What to work on:
Give the records again in full, exactly as written.

[Collected data]
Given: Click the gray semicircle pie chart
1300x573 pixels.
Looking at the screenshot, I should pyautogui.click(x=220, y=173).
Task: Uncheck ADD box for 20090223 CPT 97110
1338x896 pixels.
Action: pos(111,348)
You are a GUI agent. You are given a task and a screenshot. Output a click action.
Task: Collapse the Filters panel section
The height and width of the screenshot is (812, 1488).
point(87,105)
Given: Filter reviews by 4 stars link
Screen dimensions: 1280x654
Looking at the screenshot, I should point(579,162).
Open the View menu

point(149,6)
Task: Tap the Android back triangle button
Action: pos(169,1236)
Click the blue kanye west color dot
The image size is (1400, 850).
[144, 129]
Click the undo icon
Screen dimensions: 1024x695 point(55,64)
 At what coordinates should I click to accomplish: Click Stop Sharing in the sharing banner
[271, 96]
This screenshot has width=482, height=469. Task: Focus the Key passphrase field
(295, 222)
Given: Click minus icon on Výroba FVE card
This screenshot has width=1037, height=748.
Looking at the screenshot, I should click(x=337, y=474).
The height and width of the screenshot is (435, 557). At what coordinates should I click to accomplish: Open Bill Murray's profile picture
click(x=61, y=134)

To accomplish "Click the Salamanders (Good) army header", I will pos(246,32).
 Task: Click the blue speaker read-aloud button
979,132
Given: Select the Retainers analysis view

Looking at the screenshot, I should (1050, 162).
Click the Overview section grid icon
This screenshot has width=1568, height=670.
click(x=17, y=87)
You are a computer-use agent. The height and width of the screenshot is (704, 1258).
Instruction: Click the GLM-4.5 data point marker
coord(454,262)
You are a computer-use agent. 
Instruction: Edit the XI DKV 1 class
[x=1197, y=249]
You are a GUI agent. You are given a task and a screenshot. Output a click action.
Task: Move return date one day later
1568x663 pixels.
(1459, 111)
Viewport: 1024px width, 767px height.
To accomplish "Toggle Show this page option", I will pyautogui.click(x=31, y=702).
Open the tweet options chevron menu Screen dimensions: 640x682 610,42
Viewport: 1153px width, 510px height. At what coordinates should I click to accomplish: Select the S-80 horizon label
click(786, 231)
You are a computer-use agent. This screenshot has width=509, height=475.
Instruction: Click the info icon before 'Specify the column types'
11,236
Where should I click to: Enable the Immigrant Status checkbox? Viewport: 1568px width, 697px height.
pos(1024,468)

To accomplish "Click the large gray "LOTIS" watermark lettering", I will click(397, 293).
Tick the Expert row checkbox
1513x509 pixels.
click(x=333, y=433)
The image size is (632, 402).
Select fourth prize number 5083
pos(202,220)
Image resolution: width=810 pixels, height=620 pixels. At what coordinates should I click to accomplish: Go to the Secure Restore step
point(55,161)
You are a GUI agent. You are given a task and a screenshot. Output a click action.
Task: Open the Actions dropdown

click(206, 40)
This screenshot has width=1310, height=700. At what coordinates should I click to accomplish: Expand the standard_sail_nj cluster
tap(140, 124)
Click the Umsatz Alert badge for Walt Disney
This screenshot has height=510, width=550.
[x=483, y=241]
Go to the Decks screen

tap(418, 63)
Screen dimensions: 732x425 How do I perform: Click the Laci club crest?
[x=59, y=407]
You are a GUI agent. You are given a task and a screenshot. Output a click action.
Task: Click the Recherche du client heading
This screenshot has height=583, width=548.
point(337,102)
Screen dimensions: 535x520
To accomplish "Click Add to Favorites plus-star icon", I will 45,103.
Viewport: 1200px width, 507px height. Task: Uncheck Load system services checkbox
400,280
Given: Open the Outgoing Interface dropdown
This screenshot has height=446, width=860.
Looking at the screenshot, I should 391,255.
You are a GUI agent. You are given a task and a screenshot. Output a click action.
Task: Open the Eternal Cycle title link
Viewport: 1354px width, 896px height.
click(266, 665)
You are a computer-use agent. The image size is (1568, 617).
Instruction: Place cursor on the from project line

Task output:
Given: Click the gray semicircle pie chart
1300x573 pixels.
Looking at the screenshot, I should pyautogui.click(x=220, y=173).
Task: Uncheck ADD box for 20090223 CPT 97110
1338x896 pixels.
Action: pos(111,348)
You are a GUI agent. You are given a task and a screenshot. Output a click action.
Task: Collapse the Filters panel section
The height and width of the screenshot is (812, 1488).
point(87,105)
Given: Filter reviews by 4 stars link
Screen dimensions: 1280x654
Looking at the screenshot, I should point(579,162).
Open the View menu

point(149,6)
Task: Tap the Android back triangle button
Action: pos(169,1236)
Click the blue kanye west color dot
The image size is (1400, 850).
[144, 129]
Click the undo icon
Screen dimensions: 1024x695 point(55,64)
 At what coordinates should I click to accomplish: Click Stop Sharing in the sharing banner
[271, 96]
This screenshot has width=482, height=469. Task: Focus the Key passphrase field
(295, 222)
Given: Click minus icon on Výroba FVE card
This screenshot has width=1037, height=748.
Looking at the screenshot, I should click(x=337, y=474).
The height and width of the screenshot is (435, 557). At what coordinates should I click to accomplish: Open Bill Murray's profile picture
click(x=61, y=134)

To accomplish "Click the Salamanders (Good) army header", I will pos(246,32).
 Task: Click the blue speaker read-aloud button
979,132
Given: Select the Retainers analysis view

Looking at the screenshot, I should (1050, 162).
Click the Overview section grid icon
This screenshot has width=1568, height=670.
click(x=17, y=87)
You are a computer-use agent. The height and width of the screenshot is (704, 1258).
Instruction: Click the GLM-4.5 data point marker
coord(454,262)
You are a computer-use agent. 
Instruction: Edit the XI DKV 1 class
[x=1197, y=249]
You are a GUI agent. You are given a task and a screenshot. Output a click action.
Task: Move return date one day later
1568x663 pixels.
(1459, 111)
Viewport: 1024px width, 767px height.
To accomplish "Toggle Show this page option", I will pyautogui.click(x=31, y=702).
Open the tweet options chevron menu Screen dimensions: 640x682 610,42
Viewport: 1153px width, 510px height. At what coordinates should I click to accomplish: Select the S-80 horizon label
click(786, 231)
You are a computer-use agent. This screenshot has width=509, height=475.
Instruction: Click the info icon before 'Specify the column types'
11,236
Where should I click to: Enable the Immigrant Status checkbox? Viewport: 1568px width, 697px height.
pos(1024,468)

To accomplish "Click the large gray "LOTIS" watermark lettering", I will click(397, 293).
Tick the Expert row checkbox
1513x509 pixels.
click(x=333, y=433)
The image size is (632, 402).
Select fourth prize number 5083
pos(202,220)
Image resolution: width=810 pixels, height=620 pixels. At what coordinates should I click to accomplish: Go to the Secure Restore step
point(55,161)
You are a GUI agent. You are given a task and a screenshot. Output a click action.
Task: Open the Actions dropdown

click(206, 40)
This screenshot has width=1310, height=700. At what coordinates should I click to accomplish: Expand the standard_sail_nj cluster
tap(140, 124)
Click the Umsatz Alert badge for Walt Disney
This screenshot has height=510, width=550.
[x=483, y=241]
Go to the Decks screen

tap(418, 63)
Screen dimensions: 732x425 How do I perform: Click the Laci club crest?
[x=59, y=407]
You are a GUI agent. You are given a task and a screenshot. Output a click action.
Task: Click the Recherche du client heading
This screenshot has height=583, width=548.
point(337,102)
Screen dimensions: 535x520
To accomplish "Click Add to Favorites plus-star icon", I will 45,103.
Viewport: 1200px width, 507px height. Task: Uncheck Load system services checkbox
400,280
Given: Open the Outgoing Interface dropdown
This screenshot has height=446, width=860.
Looking at the screenshot, I should 391,255.
You are a GUI agent. You are given a task and a screenshot. Output a click action.
Task: Open the Eternal Cycle title link
Viewport: 1354px width, 896px height.
click(266, 665)
You are a computer-use agent. The image size is (1568, 617).
Instruction: Place cursor on the from project line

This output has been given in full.